(PROVIDED INFORMATION begins)
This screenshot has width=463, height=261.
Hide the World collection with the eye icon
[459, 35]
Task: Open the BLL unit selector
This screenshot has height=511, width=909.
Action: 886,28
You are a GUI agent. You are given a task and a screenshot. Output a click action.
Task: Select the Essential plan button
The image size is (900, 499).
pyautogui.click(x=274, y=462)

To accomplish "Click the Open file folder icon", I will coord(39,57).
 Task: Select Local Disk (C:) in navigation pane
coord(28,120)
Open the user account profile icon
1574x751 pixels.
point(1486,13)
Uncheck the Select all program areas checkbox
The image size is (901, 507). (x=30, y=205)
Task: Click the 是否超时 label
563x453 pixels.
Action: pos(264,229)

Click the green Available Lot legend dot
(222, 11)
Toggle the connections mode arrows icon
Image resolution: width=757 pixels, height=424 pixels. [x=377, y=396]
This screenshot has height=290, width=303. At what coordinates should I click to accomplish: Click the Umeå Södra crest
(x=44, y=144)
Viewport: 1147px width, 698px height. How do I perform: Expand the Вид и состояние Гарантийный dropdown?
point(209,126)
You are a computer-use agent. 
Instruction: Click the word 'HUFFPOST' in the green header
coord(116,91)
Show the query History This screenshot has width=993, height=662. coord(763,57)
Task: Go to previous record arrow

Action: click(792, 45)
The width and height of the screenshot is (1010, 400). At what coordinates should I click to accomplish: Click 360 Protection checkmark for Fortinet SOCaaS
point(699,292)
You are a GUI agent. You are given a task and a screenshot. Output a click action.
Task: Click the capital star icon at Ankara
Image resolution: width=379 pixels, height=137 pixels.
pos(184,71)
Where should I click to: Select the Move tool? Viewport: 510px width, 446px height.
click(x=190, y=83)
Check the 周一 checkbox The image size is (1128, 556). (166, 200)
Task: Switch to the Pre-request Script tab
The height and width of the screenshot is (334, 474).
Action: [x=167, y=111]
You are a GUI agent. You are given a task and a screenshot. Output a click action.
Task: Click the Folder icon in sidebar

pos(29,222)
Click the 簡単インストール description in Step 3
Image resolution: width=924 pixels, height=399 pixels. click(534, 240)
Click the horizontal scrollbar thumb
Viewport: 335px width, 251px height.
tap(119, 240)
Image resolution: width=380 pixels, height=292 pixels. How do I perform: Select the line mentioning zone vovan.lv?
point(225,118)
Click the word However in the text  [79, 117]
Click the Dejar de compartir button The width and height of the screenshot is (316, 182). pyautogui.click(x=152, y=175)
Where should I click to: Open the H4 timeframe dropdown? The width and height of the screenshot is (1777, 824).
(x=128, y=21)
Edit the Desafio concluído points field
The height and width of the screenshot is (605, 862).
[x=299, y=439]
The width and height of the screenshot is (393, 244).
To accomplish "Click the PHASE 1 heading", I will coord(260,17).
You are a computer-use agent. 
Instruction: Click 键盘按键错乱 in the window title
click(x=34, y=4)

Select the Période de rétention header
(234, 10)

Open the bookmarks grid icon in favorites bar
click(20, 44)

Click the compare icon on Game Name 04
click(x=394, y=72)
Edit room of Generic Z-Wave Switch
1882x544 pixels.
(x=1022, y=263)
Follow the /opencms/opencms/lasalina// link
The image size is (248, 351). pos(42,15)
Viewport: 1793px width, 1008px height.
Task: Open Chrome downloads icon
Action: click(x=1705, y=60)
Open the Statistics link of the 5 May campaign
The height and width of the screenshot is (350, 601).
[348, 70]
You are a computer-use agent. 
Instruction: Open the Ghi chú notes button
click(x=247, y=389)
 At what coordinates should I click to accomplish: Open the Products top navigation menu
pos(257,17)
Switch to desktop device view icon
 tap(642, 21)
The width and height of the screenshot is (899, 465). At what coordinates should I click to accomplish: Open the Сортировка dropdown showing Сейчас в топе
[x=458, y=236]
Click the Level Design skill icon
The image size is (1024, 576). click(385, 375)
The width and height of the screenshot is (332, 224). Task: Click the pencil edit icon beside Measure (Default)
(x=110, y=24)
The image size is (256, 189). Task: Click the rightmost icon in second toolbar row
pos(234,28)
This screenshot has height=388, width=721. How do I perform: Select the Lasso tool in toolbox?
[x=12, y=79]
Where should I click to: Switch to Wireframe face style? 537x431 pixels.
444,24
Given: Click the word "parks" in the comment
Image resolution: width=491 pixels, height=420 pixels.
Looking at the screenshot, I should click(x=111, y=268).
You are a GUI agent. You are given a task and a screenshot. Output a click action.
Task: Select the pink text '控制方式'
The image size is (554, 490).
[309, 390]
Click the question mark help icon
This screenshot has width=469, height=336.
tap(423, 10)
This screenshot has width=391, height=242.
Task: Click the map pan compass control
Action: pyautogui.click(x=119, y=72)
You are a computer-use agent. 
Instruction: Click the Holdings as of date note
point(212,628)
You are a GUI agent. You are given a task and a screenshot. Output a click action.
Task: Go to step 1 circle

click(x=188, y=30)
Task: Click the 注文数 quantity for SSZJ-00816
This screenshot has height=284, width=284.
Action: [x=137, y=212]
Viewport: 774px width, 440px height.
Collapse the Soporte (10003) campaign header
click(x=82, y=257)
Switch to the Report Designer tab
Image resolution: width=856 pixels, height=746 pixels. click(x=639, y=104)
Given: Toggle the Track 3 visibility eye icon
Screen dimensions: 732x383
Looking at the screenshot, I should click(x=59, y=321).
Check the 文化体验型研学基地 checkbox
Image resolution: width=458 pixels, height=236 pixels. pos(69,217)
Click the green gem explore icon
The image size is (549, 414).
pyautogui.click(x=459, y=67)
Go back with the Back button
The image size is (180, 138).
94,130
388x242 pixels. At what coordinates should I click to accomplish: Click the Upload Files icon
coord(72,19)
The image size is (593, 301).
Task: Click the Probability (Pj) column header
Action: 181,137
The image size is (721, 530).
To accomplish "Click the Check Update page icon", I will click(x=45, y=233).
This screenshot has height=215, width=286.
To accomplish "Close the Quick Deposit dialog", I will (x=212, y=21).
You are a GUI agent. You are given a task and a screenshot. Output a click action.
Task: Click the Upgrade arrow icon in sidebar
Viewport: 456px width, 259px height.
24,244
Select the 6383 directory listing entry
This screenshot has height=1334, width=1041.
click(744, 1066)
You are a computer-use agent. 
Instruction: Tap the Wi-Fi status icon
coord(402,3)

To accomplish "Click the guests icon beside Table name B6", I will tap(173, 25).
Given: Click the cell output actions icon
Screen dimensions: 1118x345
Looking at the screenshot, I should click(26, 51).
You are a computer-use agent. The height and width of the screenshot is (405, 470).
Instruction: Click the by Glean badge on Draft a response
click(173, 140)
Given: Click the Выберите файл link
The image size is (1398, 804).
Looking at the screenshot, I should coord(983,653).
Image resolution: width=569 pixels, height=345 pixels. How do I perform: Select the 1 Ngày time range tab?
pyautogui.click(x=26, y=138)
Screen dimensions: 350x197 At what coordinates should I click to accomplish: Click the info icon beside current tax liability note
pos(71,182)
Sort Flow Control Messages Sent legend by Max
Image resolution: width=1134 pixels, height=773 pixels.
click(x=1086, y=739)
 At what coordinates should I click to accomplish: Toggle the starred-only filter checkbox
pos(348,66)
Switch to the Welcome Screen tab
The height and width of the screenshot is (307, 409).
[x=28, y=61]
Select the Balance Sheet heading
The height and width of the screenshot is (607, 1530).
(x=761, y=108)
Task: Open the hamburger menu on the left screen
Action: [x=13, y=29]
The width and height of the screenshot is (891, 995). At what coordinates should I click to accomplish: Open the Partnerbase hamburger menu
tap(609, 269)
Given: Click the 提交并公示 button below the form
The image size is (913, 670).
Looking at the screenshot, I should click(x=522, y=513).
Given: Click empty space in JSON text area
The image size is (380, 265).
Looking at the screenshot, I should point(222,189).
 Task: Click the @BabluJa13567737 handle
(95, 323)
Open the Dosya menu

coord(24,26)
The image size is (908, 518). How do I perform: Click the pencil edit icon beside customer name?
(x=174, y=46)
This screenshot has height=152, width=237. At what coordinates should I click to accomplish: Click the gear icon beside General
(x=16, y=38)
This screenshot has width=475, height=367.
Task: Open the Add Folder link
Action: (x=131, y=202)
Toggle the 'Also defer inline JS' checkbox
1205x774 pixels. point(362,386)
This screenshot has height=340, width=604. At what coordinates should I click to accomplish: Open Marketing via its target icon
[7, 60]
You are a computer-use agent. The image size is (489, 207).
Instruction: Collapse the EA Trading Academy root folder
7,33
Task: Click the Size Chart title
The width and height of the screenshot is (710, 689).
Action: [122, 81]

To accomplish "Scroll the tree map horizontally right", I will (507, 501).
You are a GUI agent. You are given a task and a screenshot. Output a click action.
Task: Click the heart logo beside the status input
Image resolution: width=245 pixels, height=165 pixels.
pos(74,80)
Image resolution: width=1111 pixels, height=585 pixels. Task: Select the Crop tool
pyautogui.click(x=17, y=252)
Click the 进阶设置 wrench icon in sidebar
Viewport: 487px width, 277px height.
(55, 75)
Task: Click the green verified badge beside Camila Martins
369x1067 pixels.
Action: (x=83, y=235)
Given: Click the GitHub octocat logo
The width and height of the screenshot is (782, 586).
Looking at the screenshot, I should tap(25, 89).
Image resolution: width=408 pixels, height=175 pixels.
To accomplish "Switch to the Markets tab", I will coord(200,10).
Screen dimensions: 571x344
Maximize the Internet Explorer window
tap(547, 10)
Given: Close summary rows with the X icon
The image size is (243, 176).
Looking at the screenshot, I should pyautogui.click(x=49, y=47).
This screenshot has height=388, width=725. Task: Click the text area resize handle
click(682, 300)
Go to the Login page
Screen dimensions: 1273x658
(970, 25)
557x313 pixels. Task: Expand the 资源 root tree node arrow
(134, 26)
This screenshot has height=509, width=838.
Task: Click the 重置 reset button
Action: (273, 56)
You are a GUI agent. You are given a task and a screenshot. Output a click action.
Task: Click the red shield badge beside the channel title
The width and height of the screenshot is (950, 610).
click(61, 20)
(PROVIDED INFORMATION ends)
Retype exactly the span of lines from the one with "Given: Click the 提交并公示 button below the form" through the one with "Given: Close summary rows with the X icon"; include both ends and omit the rest of the material.

(EXERCISE ANSWER)
Given: Click the 提交并公示 button below the form
The image size is (913, 670).
Looking at the screenshot, I should click(x=522, y=513).
Given: Click empty space in JSON text area
The image size is (380, 265).
Looking at the screenshot, I should point(222,189).
 Task: Click the @BabluJa13567737 handle
(95, 323)
Open the Dosya menu

coord(24,26)
The image size is (908, 518). How do I perform: Click the pencil edit icon beside customer name?
(x=174, y=46)
This screenshot has height=152, width=237. At what coordinates should I click to accomplish: Click the gear icon beside General
(x=16, y=38)
This screenshot has width=475, height=367.
Task: Open the Add Folder link
Action: (x=131, y=202)
Toggle the 'Also defer inline JS' checkbox
1205x774 pixels. point(362,386)
This screenshot has height=340, width=604. At what coordinates should I click to accomplish: Open Marketing via its target icon
[7, 60]
You are a computer-use agent. The image size is (489, 207).
Instruction: Collapse the EA Trading Academy root folder
7,33
Task: Click the Size Chart title
The width and height of the screenshot is (710, 689).
Action: [122, 81]

To accomplish "Scroll the tree map horizontally right", I will (507, 501).
You are a GUI agent. You are given a task and a screenshot. Output a click action.
Task: Click the heart logo beside the status input
Image resolution: width=245 pixels, height=165 pixels.
pos(74,80)
Image resolution: width=1111 pixels, height=585 pixels. Task: Select the Crop tool
pyautogui.click(x=17, y=252)
Click the 进阶设置 wrench icon in sidebar
Viewport: 487px width, 277px height.
(55, 75)
Task: Click the green verified badge beside Camila Martins
369x1067 pixels.
Action: (x=83, y=235)
Given: Click the GitHub octocat logo
The width and height of the screenshot is (782, 586).
Looking at the screenshot, I should tap(25, 89).
Image resolution: width=408 pixels, height=175 pixels.
To accomplish "Switch to the Markets tab", I will coord(200,10).
Screen dimensions: 571x344
Maximize the Internet Explorer window
tap(547, 10)
Given: Close summary rows with the X icon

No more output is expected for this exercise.